Autor „Czarnego słońca” poinformował na Facebooku, że prokuratura zajęła się sprawą:
Dwie śmieszne sprawy. Pierwsza - powiedziałem się właśnie, że Prokuratura Rejonowa Warszawa Śródmieście Północ skierowała do Sądu Okręgowego Warszawa akt oskarżenia przeciwko mnie z artykułu 135 kodeksu karnego, czyli znieważenia głowy Państwa.
Nie wiem czy to taka śmieszna sprawa, bo to Kodeks karny, a nie zachcianki wymiaru sprawiedliwości, przewiduje konsekwencję za takie wyzwiska:
Kodeks karny Art. 135. [Czynna napaść lub znieważenie prezydenta RP] (…) § 2. Kto publicznie znieważa Prezydenta Rzeczypospolitej Polskiej, podlega karze pozbawienia wolności do lat 3.
-czytamy w KK.
Ale nowy, prawdopodobny wątek w tej sprawie odsłonił w telewizji wPolsce.pl, nasz redakcyjny kolega, Artur Ceyrowski:
[Mamy do czynienia z] oskarżeniem prywatnym i ktoś po prostu zgłosił się do prokuratury z podejrzeniem popełnienia przestępstwa i prokuratura, niestety nie ma innego wyjścia, która tego typu informacje musi zbadać. To jest jej zadanie i nie wykluczałbym, znając tamtą stronę sporu politycznego, że to te same środowiska, które teraz szydzą z tego doniesienia, zgłosiły to do prokuratury. Przypomnijmy wpis sprzed kilku tygodni pana Palikota na blogu, który sugerował tego typu walkę z Prawem i Sprawiedliwością, czyli „kłamcie o tym, że Kaczyński zaszczepił się jako pierwszy, kłamcie o tym, że Rydzyk ma dostać jakieś pieniądze, kłamcie o tym… (…) Nie mam żadnych złudzeń, że jest to narracja budowana często wokół tego typu PRowych zabiegów, wobec tego nie wykluczam, że ktoś z otoczenia pisarza […] czy ktoś, kto nie sprzyja tej władzy, tego typu doniesienie złożył.
Komentatorskie wzmożenie wokół aktu oskarżenia i cytowanie wyzwiska autorstwa Jakuba Żulczyka roznosi się więc ku satysfakcji antyPiSu.

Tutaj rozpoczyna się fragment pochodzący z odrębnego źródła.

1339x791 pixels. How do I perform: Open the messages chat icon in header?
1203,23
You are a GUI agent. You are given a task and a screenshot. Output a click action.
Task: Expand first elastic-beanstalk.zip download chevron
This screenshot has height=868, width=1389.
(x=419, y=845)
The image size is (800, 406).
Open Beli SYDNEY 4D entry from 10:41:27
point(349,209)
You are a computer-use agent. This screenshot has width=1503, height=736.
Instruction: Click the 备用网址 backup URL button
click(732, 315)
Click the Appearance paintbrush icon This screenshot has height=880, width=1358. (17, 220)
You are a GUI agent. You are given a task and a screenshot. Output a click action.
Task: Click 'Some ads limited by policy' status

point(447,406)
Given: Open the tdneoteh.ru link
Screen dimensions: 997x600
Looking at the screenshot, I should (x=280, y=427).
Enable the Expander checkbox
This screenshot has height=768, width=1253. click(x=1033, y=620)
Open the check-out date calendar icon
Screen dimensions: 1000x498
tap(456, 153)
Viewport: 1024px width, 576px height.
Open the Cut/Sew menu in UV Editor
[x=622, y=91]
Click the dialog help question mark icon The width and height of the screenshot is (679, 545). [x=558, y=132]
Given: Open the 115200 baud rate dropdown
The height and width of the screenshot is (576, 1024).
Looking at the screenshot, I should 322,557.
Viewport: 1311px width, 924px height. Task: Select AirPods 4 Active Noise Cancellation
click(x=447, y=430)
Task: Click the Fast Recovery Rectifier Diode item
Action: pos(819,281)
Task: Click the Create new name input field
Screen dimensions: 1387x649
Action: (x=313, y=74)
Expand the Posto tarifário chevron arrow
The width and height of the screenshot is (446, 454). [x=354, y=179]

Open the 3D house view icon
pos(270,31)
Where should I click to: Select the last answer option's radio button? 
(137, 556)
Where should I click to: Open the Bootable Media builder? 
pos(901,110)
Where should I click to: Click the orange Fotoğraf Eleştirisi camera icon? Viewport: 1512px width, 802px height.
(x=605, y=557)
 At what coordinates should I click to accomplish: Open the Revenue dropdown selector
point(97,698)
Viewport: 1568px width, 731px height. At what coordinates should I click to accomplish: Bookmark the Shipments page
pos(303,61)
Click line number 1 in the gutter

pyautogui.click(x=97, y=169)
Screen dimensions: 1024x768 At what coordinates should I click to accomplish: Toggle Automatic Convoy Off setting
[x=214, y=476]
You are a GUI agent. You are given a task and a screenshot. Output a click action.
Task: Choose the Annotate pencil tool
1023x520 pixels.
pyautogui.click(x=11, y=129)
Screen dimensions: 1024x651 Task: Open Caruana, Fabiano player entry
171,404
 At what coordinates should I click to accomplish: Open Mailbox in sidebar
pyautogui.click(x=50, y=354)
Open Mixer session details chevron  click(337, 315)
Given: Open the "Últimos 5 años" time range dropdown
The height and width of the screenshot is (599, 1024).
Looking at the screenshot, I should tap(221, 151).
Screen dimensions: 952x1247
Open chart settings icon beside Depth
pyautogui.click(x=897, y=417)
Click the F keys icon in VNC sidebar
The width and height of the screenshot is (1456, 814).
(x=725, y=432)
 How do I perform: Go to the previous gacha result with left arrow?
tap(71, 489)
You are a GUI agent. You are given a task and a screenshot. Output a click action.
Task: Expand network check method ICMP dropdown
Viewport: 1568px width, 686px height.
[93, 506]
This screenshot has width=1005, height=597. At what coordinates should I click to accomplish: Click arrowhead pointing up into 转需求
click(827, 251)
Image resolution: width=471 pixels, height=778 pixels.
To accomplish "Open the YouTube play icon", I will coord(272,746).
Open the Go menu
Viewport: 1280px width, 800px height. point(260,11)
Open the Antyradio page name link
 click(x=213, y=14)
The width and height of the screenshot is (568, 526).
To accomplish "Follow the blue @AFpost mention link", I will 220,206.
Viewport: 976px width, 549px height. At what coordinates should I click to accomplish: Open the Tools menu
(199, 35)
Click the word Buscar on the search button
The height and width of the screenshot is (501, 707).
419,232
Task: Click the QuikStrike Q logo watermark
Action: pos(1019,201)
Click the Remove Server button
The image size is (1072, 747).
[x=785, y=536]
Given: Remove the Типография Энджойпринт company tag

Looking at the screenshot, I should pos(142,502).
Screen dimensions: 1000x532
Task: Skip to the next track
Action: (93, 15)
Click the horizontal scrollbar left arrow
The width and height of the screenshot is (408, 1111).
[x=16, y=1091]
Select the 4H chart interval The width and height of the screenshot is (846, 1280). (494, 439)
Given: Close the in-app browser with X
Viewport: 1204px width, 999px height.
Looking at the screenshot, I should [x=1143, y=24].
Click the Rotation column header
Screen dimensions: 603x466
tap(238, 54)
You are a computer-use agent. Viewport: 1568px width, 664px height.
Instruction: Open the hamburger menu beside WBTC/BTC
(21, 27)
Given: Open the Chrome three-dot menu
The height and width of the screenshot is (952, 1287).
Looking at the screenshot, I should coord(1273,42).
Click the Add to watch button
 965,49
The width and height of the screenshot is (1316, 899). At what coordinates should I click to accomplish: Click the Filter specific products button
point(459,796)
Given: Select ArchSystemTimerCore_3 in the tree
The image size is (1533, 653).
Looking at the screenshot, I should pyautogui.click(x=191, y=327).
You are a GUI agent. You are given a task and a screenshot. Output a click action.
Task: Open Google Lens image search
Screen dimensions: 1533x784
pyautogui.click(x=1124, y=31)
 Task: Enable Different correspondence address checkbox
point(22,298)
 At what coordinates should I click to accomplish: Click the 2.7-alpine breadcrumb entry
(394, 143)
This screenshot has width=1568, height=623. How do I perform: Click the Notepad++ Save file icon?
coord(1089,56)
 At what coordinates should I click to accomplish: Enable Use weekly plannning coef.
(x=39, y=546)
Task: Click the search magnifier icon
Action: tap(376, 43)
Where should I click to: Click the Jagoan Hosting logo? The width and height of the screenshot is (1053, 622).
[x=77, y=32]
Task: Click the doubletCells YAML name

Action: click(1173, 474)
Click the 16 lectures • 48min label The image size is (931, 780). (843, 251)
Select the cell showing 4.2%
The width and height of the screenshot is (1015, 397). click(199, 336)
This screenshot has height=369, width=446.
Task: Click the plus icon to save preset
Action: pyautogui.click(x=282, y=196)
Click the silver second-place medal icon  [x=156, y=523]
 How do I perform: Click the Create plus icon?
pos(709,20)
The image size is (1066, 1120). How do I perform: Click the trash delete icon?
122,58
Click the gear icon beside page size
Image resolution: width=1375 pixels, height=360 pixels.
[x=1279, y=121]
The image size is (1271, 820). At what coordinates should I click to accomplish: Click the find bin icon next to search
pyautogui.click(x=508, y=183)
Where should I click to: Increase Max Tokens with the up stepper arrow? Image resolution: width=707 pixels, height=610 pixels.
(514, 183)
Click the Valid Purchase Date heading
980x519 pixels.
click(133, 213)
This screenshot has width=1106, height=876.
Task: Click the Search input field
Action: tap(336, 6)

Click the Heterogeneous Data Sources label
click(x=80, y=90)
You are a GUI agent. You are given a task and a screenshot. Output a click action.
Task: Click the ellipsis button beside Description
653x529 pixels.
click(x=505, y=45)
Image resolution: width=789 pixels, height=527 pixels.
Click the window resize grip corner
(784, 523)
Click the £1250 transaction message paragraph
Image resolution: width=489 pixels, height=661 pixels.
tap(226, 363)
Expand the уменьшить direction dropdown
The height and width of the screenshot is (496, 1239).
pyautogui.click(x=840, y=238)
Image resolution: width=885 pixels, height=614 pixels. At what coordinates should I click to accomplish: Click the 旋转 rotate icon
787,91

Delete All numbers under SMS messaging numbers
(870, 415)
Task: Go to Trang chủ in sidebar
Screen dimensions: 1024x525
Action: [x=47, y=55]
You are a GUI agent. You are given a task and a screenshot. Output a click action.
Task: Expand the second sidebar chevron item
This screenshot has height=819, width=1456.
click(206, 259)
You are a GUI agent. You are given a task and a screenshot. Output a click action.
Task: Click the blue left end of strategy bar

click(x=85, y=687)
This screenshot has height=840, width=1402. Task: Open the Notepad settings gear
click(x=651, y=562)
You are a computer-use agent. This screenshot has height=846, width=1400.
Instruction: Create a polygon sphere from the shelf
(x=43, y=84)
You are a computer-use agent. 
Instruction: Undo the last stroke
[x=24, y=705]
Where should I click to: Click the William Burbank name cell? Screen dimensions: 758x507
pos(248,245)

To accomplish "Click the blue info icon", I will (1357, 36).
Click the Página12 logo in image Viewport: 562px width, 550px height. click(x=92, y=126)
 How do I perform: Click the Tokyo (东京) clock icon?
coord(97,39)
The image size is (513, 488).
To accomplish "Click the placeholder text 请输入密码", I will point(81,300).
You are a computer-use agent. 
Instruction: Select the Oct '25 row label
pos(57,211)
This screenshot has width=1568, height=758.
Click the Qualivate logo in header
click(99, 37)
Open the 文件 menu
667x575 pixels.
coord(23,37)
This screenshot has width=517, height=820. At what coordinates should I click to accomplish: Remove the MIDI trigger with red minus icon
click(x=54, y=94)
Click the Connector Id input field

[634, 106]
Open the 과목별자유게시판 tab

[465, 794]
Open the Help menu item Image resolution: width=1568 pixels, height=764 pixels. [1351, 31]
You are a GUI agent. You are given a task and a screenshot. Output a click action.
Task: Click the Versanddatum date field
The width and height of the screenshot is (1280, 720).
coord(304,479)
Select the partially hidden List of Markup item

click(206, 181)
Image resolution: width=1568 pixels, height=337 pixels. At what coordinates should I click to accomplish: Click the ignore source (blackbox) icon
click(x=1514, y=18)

Niektórzy robią to cynicznie, inni nie wiedzą, że przecież po złożeniu doniesienia prokuratura musi kierować się prawem („pra-wo-rząd-ność”) i kontynuować sprawę - wystarczy tylko szyderstwo, zniewaga i rechot, a taka „ustawka” to banalny chwyt we wszystkich strategiach czarnej propagandy.
Nie wiem czy książki Żulczyka przetrwają próbę czasu, ale to jednozdaniowe określenie głowy państwa, ten krótki utwór autora „Ślepnąc od świateł”, ma popularność zagwarantowaną. Jest jeden plus tej sytuacji. Gdy współcześni pisarze zniżają się do poziomu rynsztoka, czytelnik ma większą motywację, by wrócić do starej, literackiej klasyki.